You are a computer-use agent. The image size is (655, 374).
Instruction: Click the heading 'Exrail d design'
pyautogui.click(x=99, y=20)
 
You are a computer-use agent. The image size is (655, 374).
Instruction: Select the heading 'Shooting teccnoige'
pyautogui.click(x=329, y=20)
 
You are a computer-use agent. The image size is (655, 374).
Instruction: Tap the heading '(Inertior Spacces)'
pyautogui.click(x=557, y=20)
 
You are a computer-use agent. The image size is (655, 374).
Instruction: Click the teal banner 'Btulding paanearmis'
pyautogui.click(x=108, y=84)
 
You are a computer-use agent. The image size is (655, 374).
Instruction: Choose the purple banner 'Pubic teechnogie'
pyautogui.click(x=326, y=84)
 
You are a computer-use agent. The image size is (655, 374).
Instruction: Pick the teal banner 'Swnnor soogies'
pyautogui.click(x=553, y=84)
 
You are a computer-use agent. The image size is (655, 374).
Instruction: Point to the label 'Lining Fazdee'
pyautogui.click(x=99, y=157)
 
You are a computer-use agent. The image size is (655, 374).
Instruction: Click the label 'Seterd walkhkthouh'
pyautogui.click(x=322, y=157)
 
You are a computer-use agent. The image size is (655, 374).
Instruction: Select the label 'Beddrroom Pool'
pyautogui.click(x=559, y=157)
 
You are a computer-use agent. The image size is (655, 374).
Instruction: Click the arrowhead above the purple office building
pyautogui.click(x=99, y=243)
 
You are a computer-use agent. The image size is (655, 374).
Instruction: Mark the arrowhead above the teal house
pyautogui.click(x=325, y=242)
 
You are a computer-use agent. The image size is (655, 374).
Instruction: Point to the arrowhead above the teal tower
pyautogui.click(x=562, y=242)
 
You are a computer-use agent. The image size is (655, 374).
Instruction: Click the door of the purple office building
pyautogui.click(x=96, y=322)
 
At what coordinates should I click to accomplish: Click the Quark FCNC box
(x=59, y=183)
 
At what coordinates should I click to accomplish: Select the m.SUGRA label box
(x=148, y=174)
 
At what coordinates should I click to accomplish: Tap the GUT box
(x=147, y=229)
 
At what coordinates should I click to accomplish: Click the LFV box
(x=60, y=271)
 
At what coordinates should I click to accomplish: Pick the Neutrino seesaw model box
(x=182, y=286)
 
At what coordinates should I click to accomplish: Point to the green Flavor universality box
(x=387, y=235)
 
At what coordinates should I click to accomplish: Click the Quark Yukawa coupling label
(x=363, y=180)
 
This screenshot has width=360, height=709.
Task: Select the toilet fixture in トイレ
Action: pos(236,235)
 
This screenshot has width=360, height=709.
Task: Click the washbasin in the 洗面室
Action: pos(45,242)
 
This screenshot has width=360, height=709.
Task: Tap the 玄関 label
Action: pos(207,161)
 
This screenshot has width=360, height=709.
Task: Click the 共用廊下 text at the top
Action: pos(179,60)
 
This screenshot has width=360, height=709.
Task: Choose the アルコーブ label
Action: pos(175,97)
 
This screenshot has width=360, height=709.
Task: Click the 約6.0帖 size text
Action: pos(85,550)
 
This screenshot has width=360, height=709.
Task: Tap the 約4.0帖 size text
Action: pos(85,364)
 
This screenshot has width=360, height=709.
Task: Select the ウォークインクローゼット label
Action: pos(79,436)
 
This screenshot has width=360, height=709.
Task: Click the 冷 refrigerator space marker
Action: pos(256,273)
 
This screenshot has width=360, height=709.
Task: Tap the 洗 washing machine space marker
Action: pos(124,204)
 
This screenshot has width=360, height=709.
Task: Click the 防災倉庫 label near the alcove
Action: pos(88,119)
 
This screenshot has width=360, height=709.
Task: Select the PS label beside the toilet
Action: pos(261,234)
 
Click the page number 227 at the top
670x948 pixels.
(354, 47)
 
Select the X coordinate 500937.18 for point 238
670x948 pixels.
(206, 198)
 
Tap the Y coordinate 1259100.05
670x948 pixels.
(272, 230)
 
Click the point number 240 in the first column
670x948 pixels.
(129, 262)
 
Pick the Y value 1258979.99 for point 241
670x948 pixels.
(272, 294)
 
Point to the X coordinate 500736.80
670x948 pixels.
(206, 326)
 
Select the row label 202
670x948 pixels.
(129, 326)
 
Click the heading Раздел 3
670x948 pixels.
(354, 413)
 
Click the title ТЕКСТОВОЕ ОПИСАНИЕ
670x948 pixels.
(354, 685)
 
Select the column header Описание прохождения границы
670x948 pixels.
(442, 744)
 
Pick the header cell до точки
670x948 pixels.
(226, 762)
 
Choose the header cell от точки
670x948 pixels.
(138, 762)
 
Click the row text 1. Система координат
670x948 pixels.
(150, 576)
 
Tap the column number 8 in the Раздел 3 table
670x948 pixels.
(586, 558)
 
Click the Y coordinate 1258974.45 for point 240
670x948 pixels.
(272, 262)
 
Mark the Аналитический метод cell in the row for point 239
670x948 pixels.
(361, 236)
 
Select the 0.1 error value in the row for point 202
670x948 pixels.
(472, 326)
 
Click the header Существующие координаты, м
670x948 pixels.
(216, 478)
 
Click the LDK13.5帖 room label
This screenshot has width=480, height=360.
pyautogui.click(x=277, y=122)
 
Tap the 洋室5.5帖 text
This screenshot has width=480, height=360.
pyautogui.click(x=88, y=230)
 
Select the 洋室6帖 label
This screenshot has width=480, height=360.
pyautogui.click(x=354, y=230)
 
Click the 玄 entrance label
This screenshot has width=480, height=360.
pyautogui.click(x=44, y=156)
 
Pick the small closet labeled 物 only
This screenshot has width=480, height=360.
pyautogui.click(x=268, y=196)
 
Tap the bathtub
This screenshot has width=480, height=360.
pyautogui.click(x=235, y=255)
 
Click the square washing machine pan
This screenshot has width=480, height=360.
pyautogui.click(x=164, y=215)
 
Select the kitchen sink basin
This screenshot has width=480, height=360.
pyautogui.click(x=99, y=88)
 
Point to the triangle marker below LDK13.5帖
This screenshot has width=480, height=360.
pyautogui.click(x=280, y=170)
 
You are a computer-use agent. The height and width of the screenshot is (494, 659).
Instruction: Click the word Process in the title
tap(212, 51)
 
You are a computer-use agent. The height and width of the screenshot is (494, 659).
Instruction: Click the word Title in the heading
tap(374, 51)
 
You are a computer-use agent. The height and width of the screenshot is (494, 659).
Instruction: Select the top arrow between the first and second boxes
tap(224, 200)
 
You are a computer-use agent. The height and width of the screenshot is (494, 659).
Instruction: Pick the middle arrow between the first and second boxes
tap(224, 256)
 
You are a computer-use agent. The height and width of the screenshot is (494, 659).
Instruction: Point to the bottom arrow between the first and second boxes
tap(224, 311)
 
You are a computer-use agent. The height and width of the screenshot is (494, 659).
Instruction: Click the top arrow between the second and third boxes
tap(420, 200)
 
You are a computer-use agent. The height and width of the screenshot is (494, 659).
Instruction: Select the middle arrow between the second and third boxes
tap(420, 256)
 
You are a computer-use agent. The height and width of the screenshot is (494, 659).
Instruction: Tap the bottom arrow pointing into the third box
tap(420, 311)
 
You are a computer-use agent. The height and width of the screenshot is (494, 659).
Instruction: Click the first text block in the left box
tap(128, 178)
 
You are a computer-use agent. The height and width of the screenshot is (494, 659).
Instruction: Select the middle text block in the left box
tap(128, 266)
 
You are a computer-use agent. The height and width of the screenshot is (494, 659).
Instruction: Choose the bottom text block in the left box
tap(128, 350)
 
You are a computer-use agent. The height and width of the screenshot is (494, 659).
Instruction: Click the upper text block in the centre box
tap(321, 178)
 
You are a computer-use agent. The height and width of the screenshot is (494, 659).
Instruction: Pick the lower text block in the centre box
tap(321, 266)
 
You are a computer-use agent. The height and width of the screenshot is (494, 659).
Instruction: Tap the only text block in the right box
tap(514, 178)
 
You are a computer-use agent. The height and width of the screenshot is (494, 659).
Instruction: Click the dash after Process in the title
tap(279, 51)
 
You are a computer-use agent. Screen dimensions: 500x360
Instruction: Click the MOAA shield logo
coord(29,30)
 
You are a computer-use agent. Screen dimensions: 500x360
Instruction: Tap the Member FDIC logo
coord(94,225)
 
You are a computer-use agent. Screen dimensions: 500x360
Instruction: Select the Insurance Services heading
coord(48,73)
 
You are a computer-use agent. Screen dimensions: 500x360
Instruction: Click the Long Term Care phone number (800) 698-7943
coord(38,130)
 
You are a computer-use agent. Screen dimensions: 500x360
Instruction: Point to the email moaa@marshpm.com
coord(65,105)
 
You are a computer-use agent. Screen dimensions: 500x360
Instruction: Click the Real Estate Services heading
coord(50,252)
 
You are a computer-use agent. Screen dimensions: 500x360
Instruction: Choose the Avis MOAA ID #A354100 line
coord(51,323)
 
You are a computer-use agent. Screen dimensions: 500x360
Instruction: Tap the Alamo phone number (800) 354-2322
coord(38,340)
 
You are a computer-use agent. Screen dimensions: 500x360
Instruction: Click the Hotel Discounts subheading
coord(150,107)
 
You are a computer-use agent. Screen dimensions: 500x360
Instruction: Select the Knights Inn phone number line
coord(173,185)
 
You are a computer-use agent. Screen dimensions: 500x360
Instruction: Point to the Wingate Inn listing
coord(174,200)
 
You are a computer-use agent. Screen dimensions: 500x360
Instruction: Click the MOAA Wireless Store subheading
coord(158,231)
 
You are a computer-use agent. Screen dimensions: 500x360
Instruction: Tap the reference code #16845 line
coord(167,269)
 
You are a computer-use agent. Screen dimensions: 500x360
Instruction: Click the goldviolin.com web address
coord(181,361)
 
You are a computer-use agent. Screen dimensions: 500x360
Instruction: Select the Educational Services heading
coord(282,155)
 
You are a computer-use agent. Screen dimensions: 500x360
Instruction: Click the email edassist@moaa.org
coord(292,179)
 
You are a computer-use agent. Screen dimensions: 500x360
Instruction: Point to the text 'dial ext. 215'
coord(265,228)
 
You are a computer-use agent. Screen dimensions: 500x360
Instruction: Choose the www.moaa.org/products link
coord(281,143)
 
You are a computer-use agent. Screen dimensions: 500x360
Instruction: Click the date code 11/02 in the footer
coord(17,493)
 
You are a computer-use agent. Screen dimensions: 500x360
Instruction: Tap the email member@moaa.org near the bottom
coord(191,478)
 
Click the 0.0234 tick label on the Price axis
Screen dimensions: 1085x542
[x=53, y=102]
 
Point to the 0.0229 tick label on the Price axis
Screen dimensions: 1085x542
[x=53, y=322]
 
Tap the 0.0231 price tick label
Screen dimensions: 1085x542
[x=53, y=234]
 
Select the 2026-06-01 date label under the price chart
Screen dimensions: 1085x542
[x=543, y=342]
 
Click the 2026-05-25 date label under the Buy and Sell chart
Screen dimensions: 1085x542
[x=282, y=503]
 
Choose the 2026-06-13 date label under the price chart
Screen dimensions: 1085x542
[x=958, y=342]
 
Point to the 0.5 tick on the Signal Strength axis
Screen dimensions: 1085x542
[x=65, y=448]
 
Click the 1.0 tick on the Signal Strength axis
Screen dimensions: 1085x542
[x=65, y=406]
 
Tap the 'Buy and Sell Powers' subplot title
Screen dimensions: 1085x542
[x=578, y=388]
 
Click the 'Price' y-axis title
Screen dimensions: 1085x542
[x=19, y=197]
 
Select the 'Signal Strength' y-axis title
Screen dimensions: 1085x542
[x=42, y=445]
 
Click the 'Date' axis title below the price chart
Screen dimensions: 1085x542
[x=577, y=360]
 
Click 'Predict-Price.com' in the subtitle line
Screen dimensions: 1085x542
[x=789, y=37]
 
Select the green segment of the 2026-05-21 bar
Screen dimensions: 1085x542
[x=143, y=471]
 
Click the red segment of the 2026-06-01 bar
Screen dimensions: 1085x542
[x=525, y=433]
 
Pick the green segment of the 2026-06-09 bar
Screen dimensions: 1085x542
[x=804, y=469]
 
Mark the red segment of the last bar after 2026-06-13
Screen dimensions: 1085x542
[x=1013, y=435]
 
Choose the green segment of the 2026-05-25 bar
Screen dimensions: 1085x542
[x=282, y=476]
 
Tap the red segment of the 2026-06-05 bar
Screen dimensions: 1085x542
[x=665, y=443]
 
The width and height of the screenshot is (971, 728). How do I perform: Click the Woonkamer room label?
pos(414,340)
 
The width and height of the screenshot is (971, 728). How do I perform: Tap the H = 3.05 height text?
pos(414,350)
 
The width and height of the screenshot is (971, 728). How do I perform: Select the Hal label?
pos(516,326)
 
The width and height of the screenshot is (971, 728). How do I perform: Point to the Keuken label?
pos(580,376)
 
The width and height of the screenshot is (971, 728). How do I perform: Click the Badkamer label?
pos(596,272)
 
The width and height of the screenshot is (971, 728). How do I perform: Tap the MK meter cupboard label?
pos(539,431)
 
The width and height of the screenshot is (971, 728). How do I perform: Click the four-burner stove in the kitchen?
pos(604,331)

Short problem.
Format the listing from the line with "Select the 2026-06-01" up to and including the line with "[x=1013, y=435]" as a JSON list of strings, one string per line, leaving out blank lines.

The output.
[
  "Select the 2026-06-01 date label under the price chart",
  "Screen dimensions: 1085x542",
  "[x=543, y=342]",
  "Click the 2026-05-25 date label under the Buy and Sell chart",
  "Screen dimensions: 1085x542",
  "[x=282, y=503]",
  "Choose the 2026-06-13 date label under the price chart",
  "Screen dimensions: 1085x542",
  "[x=958, y=342]",
  "Point to the 0.5 tick on the Signal Strength axis",
  "Screen dimensions: 1085x542",
  "[x=65, y=448]",
  "Click the 1.0 tick on the Signal Strength axis",
  "Screen dimensions: 1085x542",
  "[x=65, y=406]",
  "Tap the 'Buy and Sell Powers' subplot title",
  "Screen dimensions: 1085x542",
  "[x=578, y=388]",
  "Click the 'Price' y-axis title",
  "Screen dimensions: 1085x542",
  "[x=19, y=197]",
  "Select the 'Signal Strength' y-axis title",
  "Screen dimensions: 1085x542",
  "[x=42, y=445]",
  "Click the 'Date' axis title below the price chart",
  "Screen dimensions: 1085x542",
  "[x=577, y=360]",
  "Click 'Predict-Price.com' in the subtitle line",
  "Screen dimensions: 1085x542",
  "[x=789, y=37]",
  "Select the green segment of the 2026-05-21 bar",
  "Screen dimensions: 1085x542",
  "[x=143, y=471]",
  "Click the red segment of the 2026-06-01 bar",
  "Screen dimensions: 1085x542",
  "[x=525, y=433]",
  "Pick the green segment of the 2026-06-09 bar",
  "Screen dimensions: 1085x542",
  "[x=804, y=469]",
  "Mark the red segment of the last bar after 2026-06-13",
  "Screen dimensions: 1085x542",
  "[x=1013, y=435]"
]